REQUIREMENT:
Leaving out the pictures, return each line of the entries from the first through the line with "You are a computer-use", and only those lines.

PROVIDED DATA:
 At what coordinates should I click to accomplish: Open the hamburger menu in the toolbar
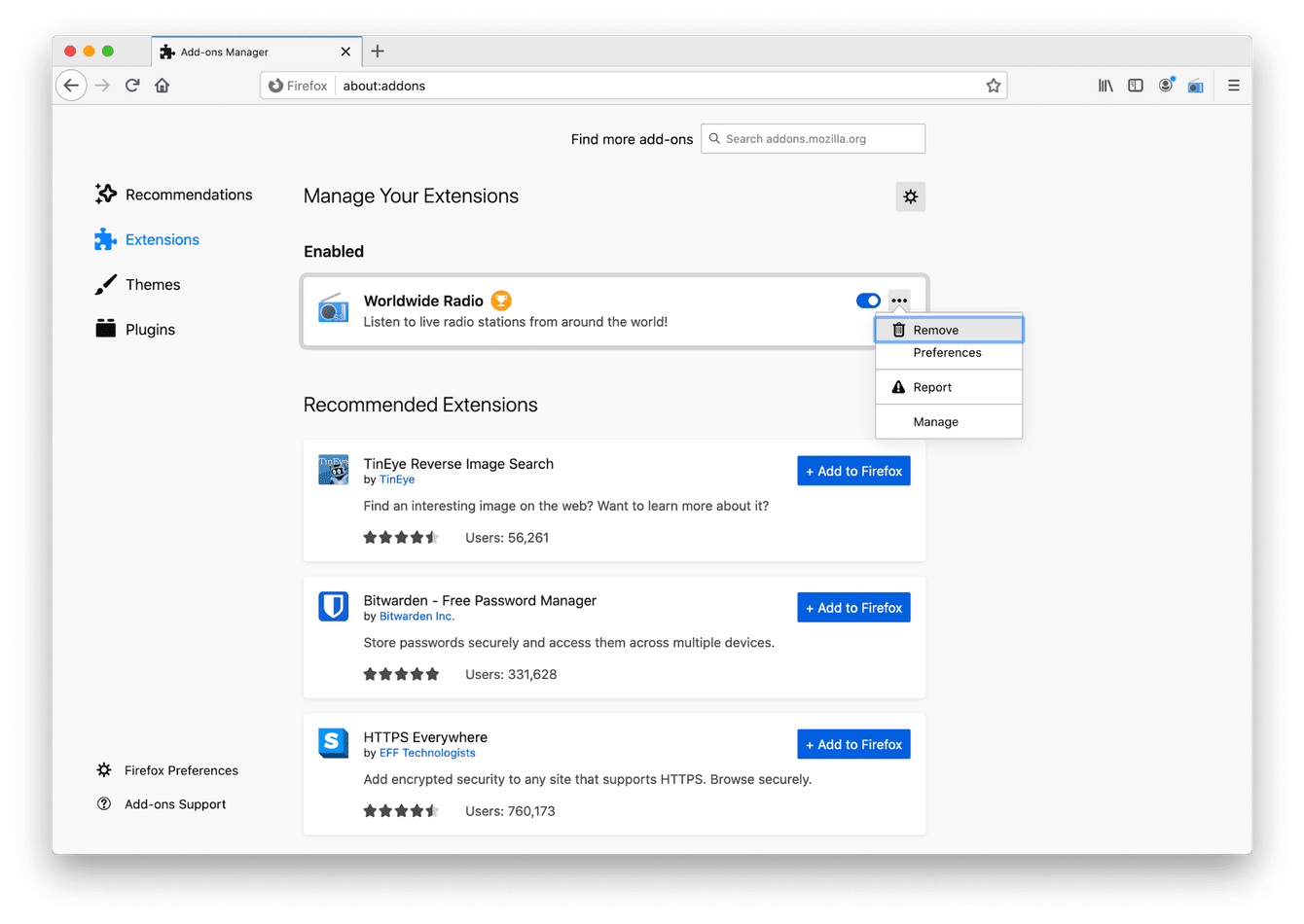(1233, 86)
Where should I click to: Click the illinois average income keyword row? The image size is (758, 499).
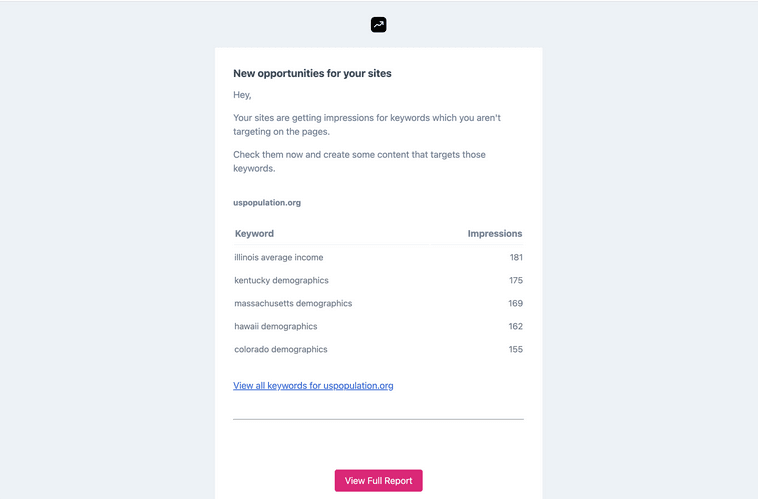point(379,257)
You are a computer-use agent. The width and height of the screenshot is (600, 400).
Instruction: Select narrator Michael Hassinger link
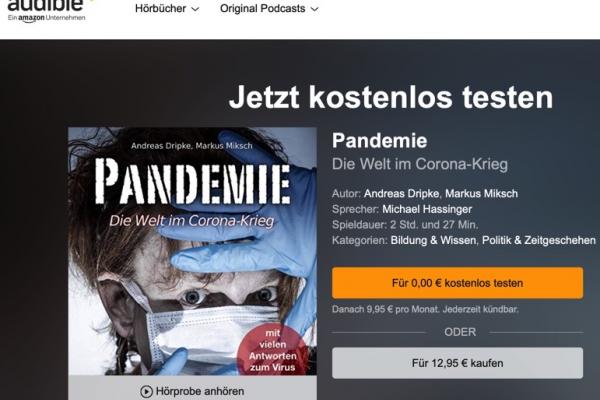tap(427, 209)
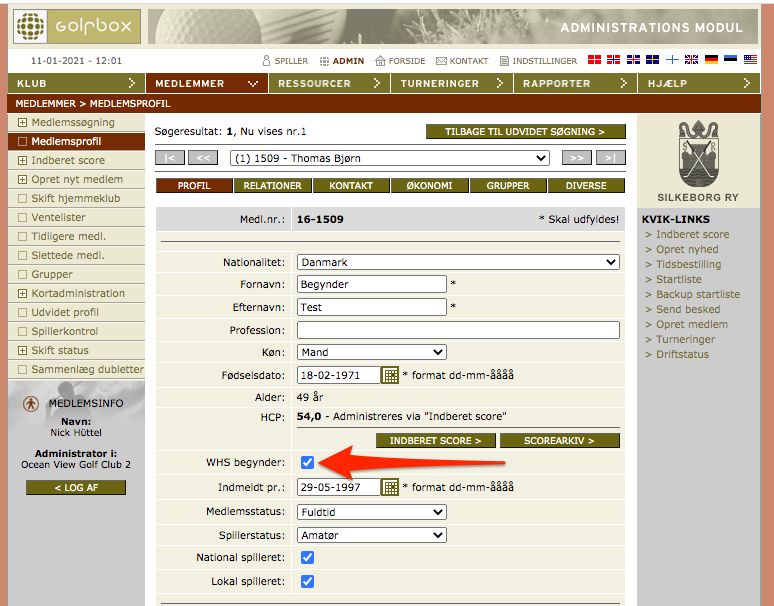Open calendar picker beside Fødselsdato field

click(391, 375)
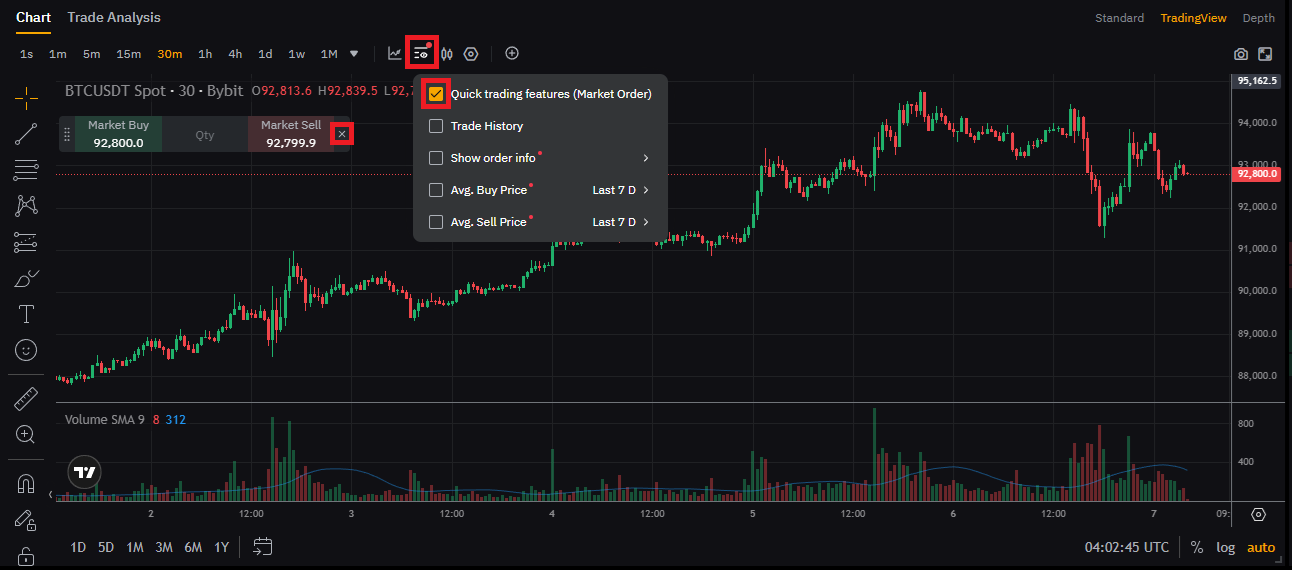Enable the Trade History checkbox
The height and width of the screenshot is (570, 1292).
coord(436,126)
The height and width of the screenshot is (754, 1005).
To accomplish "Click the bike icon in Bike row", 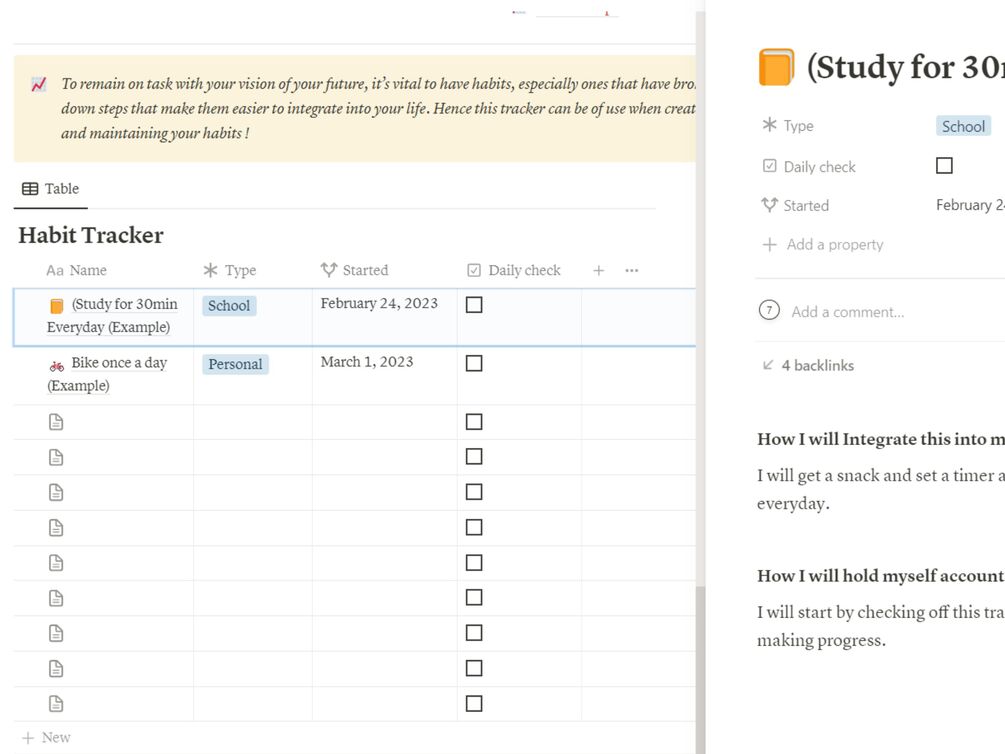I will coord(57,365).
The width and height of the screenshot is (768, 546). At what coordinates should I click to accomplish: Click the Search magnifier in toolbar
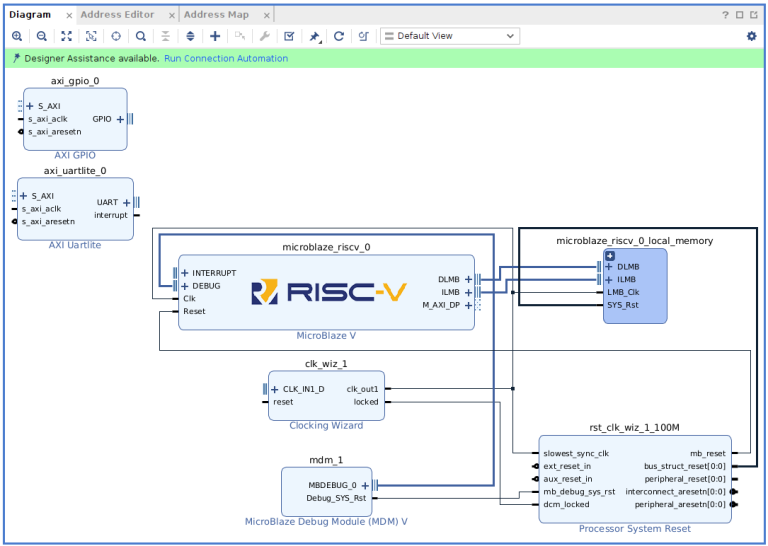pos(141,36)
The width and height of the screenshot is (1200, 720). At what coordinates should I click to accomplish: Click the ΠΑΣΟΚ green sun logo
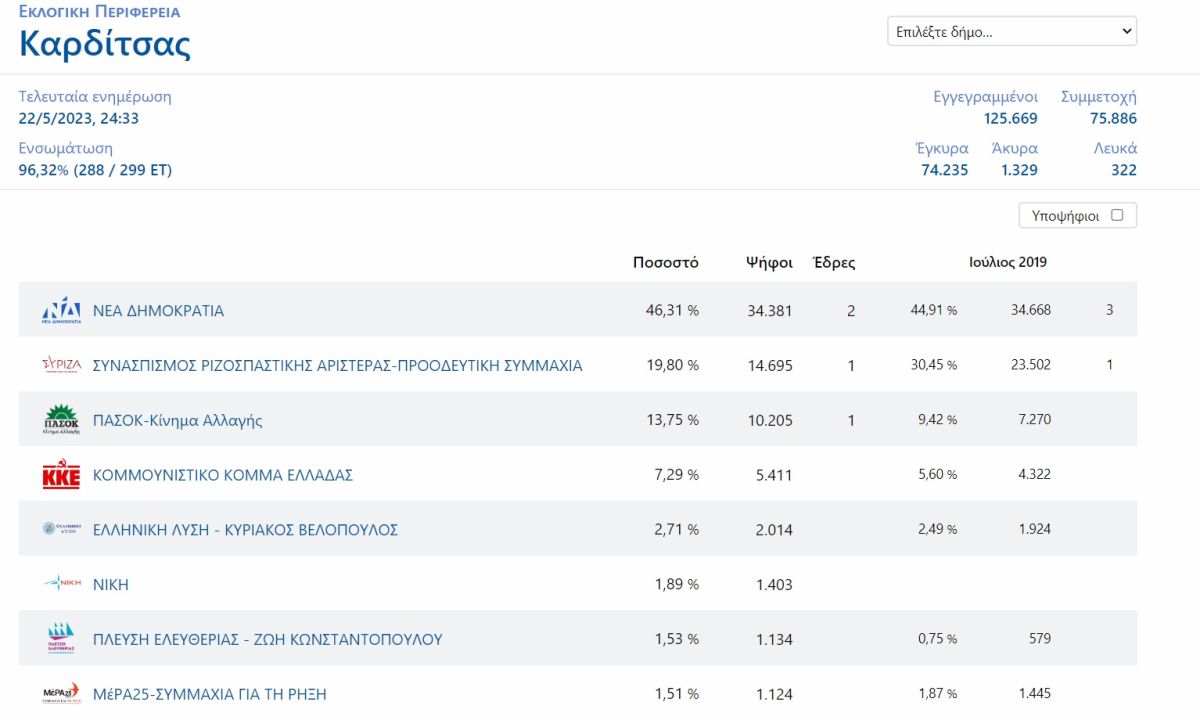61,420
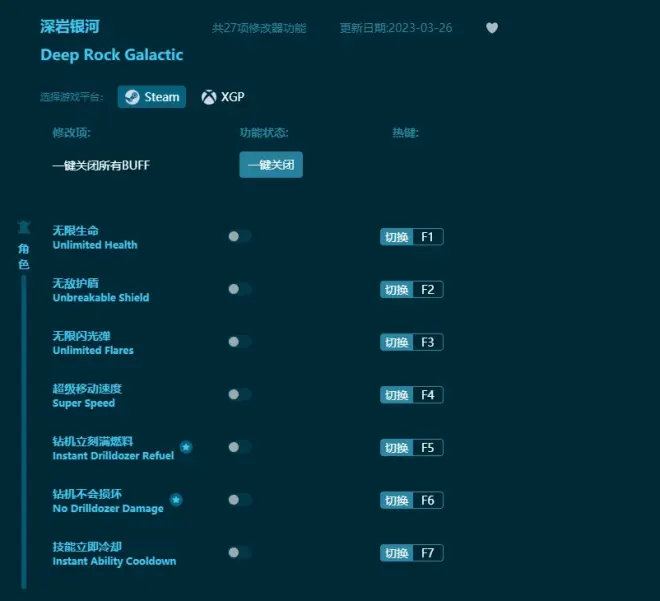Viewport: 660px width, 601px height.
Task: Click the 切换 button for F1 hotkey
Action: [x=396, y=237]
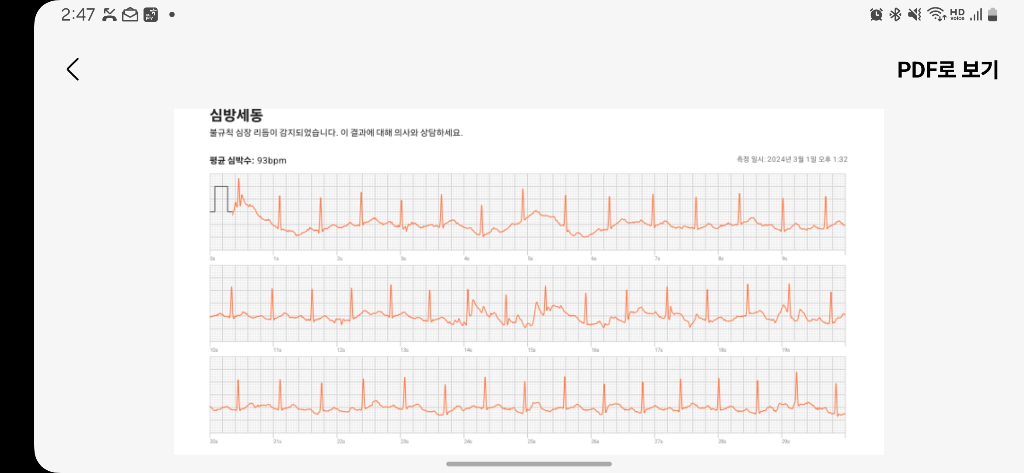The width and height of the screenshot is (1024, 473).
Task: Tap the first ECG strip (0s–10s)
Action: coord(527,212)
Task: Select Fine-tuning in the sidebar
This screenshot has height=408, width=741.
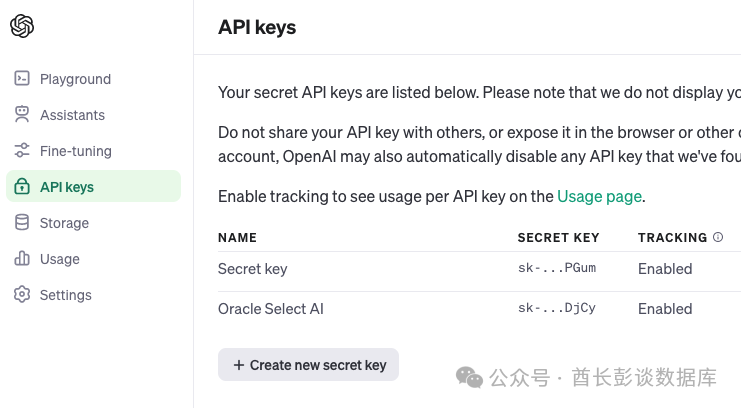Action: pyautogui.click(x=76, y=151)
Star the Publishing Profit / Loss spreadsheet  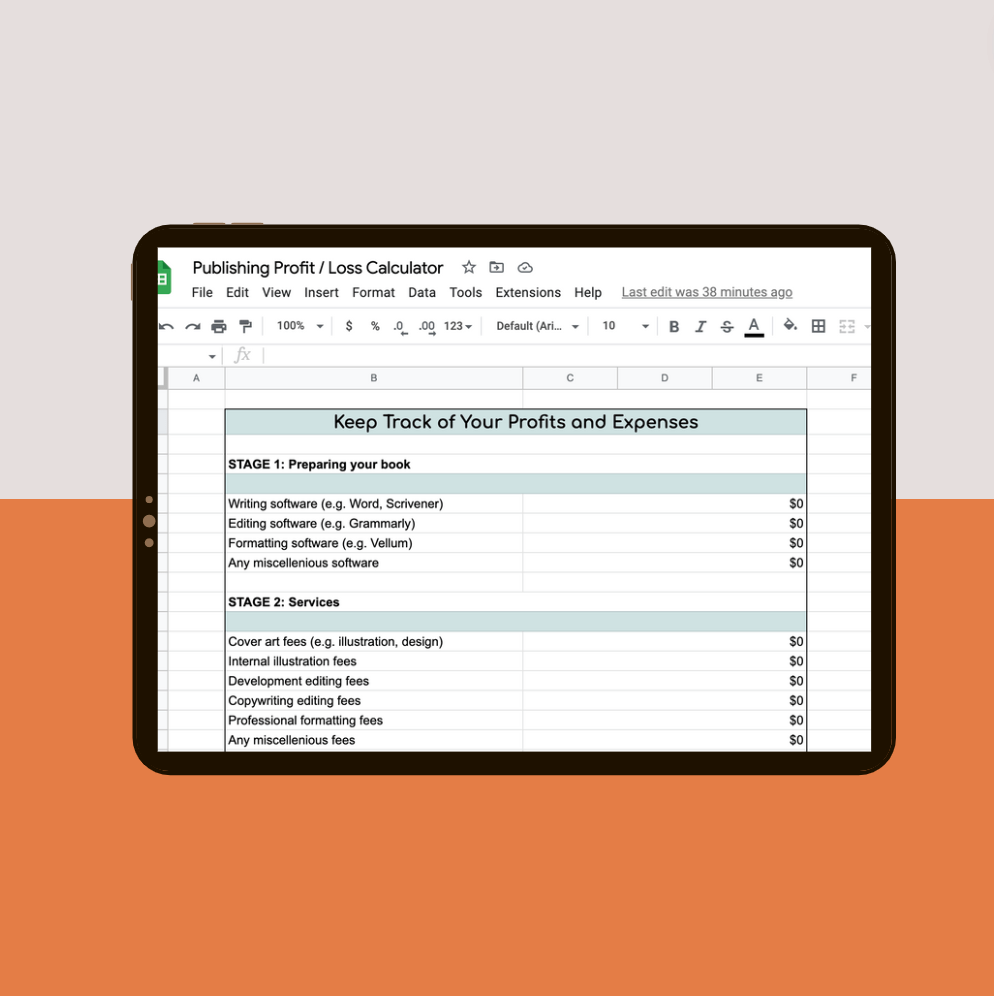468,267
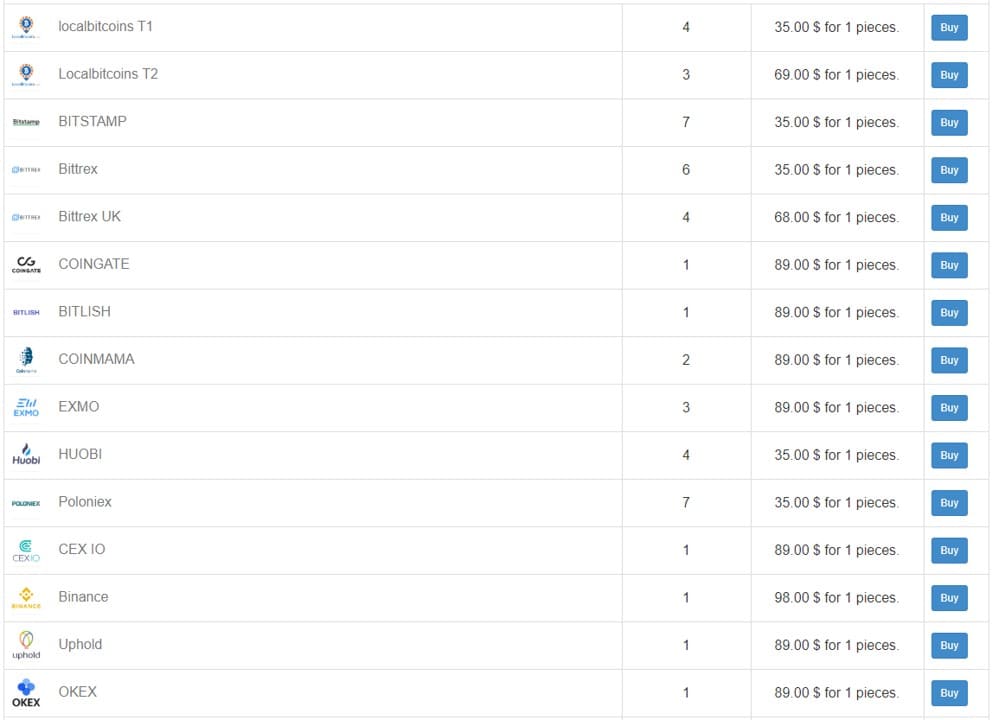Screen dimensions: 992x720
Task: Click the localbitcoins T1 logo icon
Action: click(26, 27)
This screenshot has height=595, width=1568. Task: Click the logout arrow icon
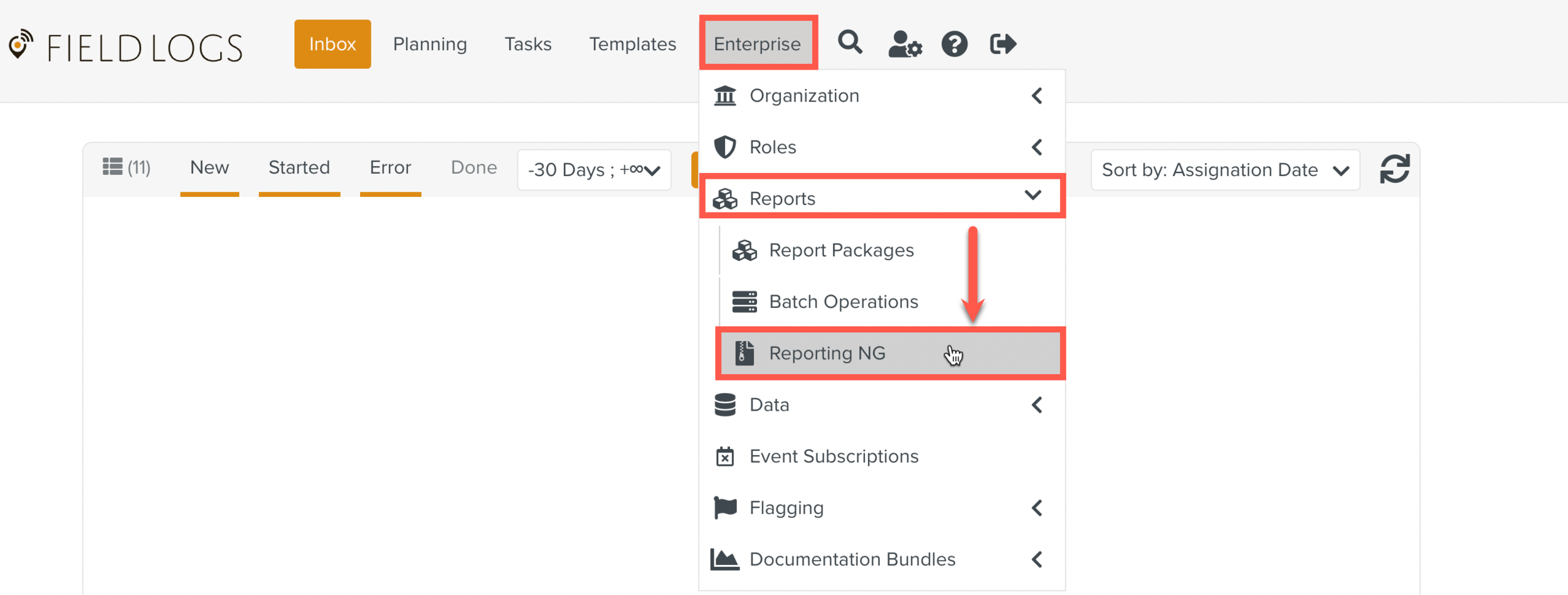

TASK SOLUTION:
 At what coordinates should I click to accomplish: Open the hamburger menu in the toolbar
(1233, 86)
Where should I click to: Click the illinois average income keyword row? The image size is (758, 499).
point(379,257)
You are a computer-use agent. The width and height of the screenshot is (600, 400).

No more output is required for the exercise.